Swiatek had won the first set 6-2. She had taken her ground strokes as early as possible, hit them as hard as possible, and aimed them as ambitiously as possible. There wasn’t a corner she didn’t think she could nail, and most of the time she was right.
Sabalenka, meanwhile, had done the opposite. She had also hit big and gone for the lines, but most of her shots had sailed over them or failed to clear the net. By the fourth game, she had already committed 10 unforced errors. In Sabalenka’s defense, she didn’t have much time to think about what she was doing. By the time she was finished with her service motion, Swiatek’s return was already screaming across the net, and landing at her feet.
Those patterns continued through the first two games of the second set. But in the third there was, finally, a sign of hope for Sabalenka. After going up 0-40, triple break point, Swiatek made a rare error on her return. Sabalenka seized the moment. She came forward on the next two points and finished them with confident smashes. Was a turnaround about to happen?
At game point, Sabalenka hit a serve that popped up, well above Swiatek’s head. But Iga being Iga, and having forgotten how to lose, she reached up, made solid contact, and hit a good return. Her shot took Sabalenka by surprise, and may have taken a bad bounce to boot, because the Belarusian missed her next forehand badly. Swiatek went on to break for 3-0, and snuff out any chance of a Sabalenka comeback.
“For sure today I felt a little bit differently, because I think my level of focus was on a constant level throughout the whole match,” Swiatek said. “[In] previous matches I felt like I’m kind of letting my opponents come back to the match a little bit.

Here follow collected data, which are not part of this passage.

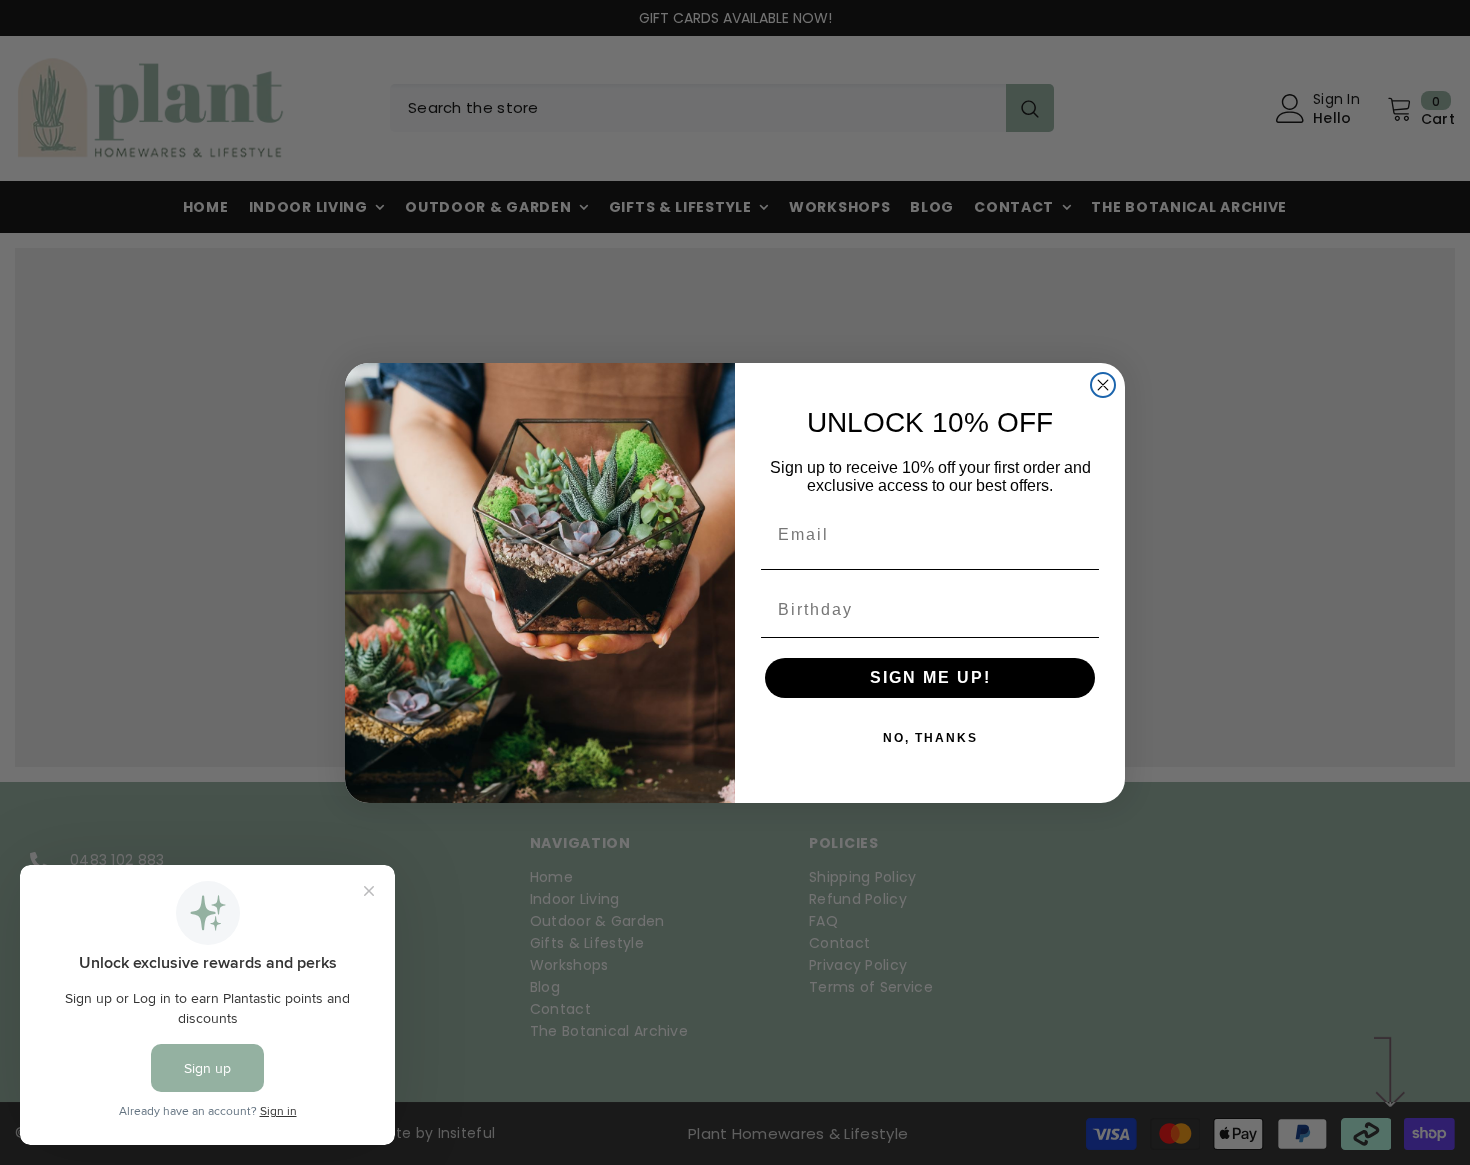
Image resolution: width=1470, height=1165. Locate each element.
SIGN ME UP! (930, 677)
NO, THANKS (930, 738)
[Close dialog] (1103, 385)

This time I wanted to put pressure on my opponent from beginning to end.
“I think Aryna was under pressure, so it really helped me and that was my tactics. I’m happy that I fully made it.”
Swiatek has now won 27 straight matches and will go for her fifth straight title on Sunday. If she has been “letting… opponents come back to the match a little bit” in Rome, it has been hard to tell from the score lines. In her four matches this week, she has won two of the second sets 6-1, and the other two 6-0. When everything is going right, I guess, you have to invent a few problems to solve, just to keep yourself motivated.
With her opponents giving her so little trouble, Swiatek has found her motivation in trying to adjust to the clay in Rome. Never mind that she won this tournament last year, she wasn’t happy with the way she was handling the slower stuff at the Foro Italico. By Saturday, Swiatek said she had conquered that problem, too.
“Today, I felt I really understood the clay, so it’s pretty nice,” she said.
Pretty nice, indeed. If she understands the clay in Rome as well as she did in the final there last year, her opponent on Sunday could be in for a quick and ugly afternoon. Twelve months ago, Swiatek beat Karolina Pliskova 6-0, 6-0 for the title. Would you be surprised if she comes close to doing the same thing tomorrow?